Automation of Manual Seed URLs Cull Approach for Web Crawlers
Suvarna Sharma1, Amit Bhagat2
1Suvarna Sharma, Department of Mathematics and Computer Applications, Maulana Azad National Institute of Technology, Bhopal (M.P), India.
2Amit Bhagat, Department of Mathematics and Computer Applications, Maulana Azad National Institute of Technology, Bhopal (M.P), India.
Manuscript received on 05 February 2019 | Revised Manuscript received on 13 February 2019 | Manuscript published on 28 February 2019 | PP: 57-63 | Volume-8 Issue-4, February 2019 | Retrieval Number: D2626028419/19©BEIESP
Open Access | Editorial and Publishing Policies | Cite | Mendeley | Indexing and Abstracting
© The Authors. Blue Eyes Intelligence Engineering and Sciences Publication (BEIESP). This is an open access article under the CC-BY-NC-ND license (http://creativecommons.org/licenses/by-nc-nd/4.0/)
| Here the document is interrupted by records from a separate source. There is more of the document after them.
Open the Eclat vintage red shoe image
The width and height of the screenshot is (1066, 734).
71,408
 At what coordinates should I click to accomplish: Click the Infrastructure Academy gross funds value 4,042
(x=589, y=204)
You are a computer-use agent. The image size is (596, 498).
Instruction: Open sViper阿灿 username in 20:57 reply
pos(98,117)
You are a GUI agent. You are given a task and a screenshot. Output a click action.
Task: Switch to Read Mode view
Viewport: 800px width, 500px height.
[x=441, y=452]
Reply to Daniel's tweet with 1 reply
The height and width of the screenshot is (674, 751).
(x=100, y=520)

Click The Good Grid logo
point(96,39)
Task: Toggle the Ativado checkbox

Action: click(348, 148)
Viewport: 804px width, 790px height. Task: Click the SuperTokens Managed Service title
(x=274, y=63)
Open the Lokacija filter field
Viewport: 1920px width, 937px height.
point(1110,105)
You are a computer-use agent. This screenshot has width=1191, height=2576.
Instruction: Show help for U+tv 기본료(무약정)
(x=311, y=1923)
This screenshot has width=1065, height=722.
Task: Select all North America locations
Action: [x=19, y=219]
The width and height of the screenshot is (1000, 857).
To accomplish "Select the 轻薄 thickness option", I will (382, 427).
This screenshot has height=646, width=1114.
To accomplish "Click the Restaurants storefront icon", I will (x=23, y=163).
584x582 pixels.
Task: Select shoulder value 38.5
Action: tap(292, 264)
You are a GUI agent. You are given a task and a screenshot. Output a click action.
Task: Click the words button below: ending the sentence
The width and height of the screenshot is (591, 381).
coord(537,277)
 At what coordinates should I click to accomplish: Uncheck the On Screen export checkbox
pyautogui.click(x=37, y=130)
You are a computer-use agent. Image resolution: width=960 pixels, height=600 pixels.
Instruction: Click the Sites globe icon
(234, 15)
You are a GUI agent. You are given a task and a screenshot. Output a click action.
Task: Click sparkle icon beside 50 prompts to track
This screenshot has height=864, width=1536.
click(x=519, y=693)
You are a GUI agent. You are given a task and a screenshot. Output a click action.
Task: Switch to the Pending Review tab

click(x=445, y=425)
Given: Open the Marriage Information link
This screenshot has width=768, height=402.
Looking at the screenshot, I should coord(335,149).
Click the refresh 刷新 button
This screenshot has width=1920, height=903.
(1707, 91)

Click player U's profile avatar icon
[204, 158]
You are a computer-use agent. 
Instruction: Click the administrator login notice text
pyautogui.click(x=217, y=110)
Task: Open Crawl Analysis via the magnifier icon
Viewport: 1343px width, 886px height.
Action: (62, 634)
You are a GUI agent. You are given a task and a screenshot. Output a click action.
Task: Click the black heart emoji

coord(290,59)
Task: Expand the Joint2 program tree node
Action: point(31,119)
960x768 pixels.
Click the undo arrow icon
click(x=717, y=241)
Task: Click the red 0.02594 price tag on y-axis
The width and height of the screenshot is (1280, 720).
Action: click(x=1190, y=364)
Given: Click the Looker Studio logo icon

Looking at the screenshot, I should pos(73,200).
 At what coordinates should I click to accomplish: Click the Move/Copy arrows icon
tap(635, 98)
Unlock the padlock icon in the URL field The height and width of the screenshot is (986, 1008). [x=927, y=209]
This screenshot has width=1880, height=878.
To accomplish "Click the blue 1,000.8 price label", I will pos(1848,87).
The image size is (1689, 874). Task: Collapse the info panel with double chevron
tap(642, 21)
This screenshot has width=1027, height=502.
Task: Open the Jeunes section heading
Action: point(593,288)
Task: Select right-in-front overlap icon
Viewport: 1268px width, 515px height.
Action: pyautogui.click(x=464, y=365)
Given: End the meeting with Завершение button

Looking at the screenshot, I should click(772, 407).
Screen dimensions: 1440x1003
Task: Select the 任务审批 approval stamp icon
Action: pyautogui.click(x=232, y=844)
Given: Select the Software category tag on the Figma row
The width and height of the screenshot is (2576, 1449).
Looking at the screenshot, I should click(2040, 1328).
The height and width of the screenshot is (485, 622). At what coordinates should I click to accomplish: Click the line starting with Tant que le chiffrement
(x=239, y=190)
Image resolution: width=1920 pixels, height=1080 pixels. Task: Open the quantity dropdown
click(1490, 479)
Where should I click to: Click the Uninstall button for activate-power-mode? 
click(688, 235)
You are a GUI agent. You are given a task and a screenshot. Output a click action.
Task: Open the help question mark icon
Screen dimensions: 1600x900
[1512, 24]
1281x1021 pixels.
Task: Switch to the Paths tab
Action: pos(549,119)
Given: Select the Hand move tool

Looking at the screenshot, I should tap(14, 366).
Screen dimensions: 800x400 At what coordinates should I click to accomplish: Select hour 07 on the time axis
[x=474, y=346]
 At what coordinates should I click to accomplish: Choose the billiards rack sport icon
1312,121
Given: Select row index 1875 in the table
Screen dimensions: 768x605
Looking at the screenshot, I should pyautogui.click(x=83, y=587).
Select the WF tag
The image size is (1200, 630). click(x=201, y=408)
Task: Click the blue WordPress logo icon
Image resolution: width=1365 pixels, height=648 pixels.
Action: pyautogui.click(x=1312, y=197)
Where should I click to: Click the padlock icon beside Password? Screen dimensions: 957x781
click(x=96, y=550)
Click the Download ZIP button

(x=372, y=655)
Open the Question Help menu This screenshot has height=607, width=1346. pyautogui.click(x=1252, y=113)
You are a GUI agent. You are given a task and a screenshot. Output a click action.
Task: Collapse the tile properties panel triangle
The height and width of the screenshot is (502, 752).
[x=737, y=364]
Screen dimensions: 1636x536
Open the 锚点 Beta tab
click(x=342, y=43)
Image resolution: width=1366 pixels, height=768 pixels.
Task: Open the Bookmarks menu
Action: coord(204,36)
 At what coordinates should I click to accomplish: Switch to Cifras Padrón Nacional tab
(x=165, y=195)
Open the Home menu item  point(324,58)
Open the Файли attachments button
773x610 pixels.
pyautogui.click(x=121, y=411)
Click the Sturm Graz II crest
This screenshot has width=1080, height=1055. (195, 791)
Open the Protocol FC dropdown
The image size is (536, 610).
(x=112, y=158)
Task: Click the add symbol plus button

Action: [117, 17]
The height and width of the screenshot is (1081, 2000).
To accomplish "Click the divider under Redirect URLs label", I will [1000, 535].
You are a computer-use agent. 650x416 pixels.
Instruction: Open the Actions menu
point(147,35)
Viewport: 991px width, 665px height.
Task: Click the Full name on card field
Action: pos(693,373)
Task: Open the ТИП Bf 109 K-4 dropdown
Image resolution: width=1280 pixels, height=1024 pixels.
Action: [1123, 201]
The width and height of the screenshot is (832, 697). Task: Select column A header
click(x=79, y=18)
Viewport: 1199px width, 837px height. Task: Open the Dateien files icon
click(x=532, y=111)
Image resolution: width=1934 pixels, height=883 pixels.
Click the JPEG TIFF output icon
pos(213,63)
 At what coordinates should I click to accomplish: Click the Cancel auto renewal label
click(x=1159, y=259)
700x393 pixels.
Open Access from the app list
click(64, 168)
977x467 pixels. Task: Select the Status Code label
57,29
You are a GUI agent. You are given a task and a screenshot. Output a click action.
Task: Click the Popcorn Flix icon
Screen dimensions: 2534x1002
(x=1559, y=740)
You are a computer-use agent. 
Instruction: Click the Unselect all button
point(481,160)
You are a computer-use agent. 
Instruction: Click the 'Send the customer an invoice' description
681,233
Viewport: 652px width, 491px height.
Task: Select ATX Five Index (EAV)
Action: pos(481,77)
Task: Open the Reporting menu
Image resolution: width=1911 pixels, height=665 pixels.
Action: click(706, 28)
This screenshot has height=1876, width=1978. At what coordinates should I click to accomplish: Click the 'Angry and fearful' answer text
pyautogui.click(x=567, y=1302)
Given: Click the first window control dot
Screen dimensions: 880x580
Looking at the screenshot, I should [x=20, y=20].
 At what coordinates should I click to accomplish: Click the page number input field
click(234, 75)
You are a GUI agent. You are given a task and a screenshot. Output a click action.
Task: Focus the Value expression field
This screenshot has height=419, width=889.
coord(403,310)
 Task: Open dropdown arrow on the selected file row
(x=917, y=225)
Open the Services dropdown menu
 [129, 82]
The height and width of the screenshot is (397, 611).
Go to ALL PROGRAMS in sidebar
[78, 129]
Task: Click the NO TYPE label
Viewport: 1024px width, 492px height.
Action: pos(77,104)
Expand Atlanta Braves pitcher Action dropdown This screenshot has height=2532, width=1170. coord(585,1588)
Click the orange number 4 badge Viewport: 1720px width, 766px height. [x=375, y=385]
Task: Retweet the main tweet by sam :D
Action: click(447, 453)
Abstract: Web mining has become a more emerging topic these days and is speedily increasing with the growth of data on web. It is playing an essential role in our life as it helps us providing quicker information by using new trends and technologies to improve. Hyperlink structure analysis and web crawling provide scope for more advanced research topics. If a system coverers various most relevant web pages in search engine environment, then it can improve the result of search engine. This URL’s set may be useful for extracting more relevant information or improving on existing and may also be useful to manage crawling infrastructure to offer quicker responses. Today, web crawling is an emerging issue in search engine which considers search quality, accessing pages at various servers to extract features. In the current scenario, the user may only be interested in the best result with some specific constraints. The constraint may define to the domain of search or importance of relevant pages. Here, we consider important or useful pages for particular user in searching environment. We proposed a framework, namely BUDG (Base URL’s Set for Directed Graph) which deals with URL’s hyperlink structure and generates a min set of ‘K’ URLs and then discover the covered graph for directed graph. Experimental results show that the proposed framework is working properly for different domain.
Keyword: Information Retrieval, Seed Urls, Web Crawler, Web Graph Analysis, Web Mining.
Scope of the Article: Web Mining